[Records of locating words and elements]
(begin)
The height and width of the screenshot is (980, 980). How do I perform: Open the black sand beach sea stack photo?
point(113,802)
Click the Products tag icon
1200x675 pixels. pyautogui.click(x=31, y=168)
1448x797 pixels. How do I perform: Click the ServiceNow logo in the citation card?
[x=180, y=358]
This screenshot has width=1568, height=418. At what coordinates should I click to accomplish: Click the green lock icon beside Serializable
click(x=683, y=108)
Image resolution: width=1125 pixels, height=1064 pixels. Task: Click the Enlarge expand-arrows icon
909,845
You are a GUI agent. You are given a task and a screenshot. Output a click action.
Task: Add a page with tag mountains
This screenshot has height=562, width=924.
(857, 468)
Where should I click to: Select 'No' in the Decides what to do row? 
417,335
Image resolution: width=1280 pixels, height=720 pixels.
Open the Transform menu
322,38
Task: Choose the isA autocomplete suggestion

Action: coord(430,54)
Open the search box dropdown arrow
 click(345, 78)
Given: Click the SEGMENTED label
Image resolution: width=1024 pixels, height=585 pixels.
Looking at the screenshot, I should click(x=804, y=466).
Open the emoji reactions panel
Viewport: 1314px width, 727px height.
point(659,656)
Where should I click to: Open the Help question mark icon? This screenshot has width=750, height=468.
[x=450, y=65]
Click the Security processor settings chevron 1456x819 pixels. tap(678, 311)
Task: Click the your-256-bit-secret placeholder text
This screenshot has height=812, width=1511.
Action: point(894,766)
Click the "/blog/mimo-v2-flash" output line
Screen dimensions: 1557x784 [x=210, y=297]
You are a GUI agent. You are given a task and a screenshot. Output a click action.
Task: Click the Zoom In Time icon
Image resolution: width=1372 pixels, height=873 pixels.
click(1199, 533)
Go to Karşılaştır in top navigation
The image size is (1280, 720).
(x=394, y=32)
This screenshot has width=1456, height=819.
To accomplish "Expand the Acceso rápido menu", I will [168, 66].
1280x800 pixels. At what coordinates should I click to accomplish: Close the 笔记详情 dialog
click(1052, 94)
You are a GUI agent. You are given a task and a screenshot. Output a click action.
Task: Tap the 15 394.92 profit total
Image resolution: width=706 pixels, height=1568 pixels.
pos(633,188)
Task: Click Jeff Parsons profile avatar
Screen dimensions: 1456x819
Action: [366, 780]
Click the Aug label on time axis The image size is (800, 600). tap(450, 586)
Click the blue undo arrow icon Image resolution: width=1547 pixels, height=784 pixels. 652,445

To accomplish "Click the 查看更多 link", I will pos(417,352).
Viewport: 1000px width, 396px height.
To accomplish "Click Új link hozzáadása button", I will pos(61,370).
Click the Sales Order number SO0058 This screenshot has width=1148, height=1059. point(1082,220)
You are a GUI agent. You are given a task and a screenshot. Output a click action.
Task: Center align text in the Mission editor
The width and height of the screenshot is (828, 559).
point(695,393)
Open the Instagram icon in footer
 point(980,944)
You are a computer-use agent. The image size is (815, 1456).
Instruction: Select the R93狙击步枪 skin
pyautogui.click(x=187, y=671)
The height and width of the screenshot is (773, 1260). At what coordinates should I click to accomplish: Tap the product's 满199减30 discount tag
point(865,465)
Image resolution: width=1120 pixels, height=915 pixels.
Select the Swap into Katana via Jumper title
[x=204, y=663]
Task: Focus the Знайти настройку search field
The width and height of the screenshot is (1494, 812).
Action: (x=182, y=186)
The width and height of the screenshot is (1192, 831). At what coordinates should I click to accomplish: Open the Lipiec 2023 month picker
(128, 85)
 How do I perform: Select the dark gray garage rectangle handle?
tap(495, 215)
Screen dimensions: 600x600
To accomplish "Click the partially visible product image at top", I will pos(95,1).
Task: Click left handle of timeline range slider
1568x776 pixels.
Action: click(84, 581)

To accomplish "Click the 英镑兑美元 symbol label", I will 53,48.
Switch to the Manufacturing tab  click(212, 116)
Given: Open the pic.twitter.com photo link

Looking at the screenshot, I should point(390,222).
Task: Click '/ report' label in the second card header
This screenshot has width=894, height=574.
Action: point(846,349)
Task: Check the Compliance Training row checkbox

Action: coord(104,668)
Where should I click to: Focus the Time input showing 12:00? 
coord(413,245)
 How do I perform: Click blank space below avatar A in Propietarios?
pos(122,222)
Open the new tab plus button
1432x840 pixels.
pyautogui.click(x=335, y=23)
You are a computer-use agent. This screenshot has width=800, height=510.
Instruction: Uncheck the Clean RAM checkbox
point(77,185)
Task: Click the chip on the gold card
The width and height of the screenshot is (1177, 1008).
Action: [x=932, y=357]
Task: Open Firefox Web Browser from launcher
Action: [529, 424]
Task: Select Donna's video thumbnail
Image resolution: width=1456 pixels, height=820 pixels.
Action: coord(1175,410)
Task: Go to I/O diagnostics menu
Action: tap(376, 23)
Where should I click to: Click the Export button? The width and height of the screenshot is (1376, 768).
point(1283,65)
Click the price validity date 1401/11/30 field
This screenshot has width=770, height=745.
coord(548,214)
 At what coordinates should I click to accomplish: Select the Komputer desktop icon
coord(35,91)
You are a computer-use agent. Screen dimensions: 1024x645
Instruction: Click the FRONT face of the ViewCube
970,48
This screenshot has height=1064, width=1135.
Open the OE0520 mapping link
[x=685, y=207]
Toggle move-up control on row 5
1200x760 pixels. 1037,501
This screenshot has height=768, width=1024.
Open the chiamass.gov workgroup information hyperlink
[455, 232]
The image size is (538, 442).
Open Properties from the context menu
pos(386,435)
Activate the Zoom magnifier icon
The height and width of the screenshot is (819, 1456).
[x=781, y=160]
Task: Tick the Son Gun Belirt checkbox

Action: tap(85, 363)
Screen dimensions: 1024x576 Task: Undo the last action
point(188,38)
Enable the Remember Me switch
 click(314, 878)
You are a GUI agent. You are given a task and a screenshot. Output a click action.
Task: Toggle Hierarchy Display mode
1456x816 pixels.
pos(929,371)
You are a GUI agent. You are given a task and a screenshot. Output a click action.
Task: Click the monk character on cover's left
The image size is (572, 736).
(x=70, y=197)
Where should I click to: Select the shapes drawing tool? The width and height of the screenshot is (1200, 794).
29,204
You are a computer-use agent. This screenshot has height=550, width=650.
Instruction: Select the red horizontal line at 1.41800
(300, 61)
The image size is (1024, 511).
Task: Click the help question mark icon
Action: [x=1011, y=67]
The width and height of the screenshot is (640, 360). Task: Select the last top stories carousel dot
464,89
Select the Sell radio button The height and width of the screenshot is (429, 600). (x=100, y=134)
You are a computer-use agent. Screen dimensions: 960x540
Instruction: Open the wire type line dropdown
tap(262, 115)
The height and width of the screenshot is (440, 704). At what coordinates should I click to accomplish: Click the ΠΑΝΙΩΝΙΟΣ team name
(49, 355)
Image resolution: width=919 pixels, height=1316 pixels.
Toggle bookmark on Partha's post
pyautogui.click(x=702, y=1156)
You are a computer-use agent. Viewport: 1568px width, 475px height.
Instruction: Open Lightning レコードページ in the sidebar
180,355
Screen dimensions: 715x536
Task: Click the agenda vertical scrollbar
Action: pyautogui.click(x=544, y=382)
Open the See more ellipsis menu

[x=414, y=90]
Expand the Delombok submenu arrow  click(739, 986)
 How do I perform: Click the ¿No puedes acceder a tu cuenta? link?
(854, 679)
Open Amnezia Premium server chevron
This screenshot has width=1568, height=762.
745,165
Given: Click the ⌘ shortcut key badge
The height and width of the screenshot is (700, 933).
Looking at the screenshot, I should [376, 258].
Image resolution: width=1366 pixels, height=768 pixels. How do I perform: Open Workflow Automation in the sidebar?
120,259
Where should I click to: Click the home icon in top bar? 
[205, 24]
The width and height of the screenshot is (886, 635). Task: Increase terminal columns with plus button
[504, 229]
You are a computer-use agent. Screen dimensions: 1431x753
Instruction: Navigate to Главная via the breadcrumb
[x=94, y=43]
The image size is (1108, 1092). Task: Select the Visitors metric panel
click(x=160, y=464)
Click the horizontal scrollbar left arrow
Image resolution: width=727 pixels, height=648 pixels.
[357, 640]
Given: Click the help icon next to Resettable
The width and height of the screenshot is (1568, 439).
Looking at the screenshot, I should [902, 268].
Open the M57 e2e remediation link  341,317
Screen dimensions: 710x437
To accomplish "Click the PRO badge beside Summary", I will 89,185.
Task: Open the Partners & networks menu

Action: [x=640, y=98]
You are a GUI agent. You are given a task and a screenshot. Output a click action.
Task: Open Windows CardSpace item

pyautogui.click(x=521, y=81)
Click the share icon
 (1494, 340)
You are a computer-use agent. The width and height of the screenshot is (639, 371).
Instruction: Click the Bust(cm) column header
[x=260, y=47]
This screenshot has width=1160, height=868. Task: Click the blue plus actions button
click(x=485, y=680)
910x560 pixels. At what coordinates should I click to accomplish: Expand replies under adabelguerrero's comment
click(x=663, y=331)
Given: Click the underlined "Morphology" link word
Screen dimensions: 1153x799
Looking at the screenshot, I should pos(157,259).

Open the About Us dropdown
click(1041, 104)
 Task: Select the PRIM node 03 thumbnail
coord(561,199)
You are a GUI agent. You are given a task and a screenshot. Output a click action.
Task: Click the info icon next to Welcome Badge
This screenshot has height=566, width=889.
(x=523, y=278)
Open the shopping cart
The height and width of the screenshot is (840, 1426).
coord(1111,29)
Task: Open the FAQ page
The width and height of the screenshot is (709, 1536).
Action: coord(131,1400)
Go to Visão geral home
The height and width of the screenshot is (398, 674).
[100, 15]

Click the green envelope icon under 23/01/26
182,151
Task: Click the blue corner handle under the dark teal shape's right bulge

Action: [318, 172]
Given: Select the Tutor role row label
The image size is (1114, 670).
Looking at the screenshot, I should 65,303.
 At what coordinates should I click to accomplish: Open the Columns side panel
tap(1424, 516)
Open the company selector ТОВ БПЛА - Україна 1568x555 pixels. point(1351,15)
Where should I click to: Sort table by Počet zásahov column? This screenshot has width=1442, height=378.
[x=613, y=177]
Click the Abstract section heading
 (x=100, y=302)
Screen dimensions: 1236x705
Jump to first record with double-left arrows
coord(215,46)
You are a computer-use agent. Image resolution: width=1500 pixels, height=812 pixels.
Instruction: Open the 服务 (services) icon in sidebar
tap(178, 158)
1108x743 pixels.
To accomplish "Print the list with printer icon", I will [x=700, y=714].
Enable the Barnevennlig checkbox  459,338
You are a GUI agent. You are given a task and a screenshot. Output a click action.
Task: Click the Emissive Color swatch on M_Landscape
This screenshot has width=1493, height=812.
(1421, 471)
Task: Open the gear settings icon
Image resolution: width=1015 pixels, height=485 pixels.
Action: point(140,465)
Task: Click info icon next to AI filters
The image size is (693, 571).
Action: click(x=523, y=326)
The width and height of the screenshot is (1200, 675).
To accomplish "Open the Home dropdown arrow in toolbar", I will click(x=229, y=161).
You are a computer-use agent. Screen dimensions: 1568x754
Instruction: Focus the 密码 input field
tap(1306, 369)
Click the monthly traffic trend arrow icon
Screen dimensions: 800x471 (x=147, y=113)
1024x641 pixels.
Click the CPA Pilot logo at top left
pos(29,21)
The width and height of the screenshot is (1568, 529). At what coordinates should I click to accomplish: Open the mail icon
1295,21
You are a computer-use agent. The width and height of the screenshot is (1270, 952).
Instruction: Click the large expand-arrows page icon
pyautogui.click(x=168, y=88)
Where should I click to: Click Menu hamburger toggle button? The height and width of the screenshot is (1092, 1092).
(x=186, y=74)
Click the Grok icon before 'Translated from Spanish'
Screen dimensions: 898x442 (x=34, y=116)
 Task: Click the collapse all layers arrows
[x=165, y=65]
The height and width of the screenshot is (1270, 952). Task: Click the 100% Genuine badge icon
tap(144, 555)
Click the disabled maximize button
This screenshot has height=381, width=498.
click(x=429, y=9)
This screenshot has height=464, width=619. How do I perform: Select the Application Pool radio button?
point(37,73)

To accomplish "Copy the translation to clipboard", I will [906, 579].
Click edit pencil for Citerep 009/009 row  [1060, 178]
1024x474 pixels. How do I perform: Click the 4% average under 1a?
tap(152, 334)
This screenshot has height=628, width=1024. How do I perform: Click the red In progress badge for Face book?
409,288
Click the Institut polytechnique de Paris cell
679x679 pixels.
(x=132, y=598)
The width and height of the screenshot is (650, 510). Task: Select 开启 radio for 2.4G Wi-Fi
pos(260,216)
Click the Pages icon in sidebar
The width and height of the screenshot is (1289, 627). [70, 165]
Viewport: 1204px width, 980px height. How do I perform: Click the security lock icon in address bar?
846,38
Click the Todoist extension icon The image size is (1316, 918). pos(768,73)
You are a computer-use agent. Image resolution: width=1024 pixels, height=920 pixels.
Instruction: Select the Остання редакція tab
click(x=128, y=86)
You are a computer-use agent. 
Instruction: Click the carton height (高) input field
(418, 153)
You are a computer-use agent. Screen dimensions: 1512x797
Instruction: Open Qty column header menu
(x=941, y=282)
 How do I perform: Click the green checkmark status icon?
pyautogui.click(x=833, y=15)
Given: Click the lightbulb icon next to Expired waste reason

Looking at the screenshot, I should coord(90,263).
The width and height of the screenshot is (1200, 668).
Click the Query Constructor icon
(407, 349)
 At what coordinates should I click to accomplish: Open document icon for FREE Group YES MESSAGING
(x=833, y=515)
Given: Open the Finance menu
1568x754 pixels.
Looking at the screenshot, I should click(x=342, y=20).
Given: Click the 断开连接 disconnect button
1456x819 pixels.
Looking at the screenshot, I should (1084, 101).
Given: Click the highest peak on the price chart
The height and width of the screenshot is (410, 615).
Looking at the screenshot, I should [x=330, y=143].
(end)
# REQUEST:
Print the lines of the records above exactly as they appear, everything from the line containing "Select the Sell" down to the line containing "tap(262, 115)", both included.

# REPLY:
Select the Sell radio button The height and width of the screenshot is (429, 600). (x=100, y=134)
You are a computer-use agent. Screen dimensions: 960x540
Instruction: Open the wire type line dropdown
tap(262, 115)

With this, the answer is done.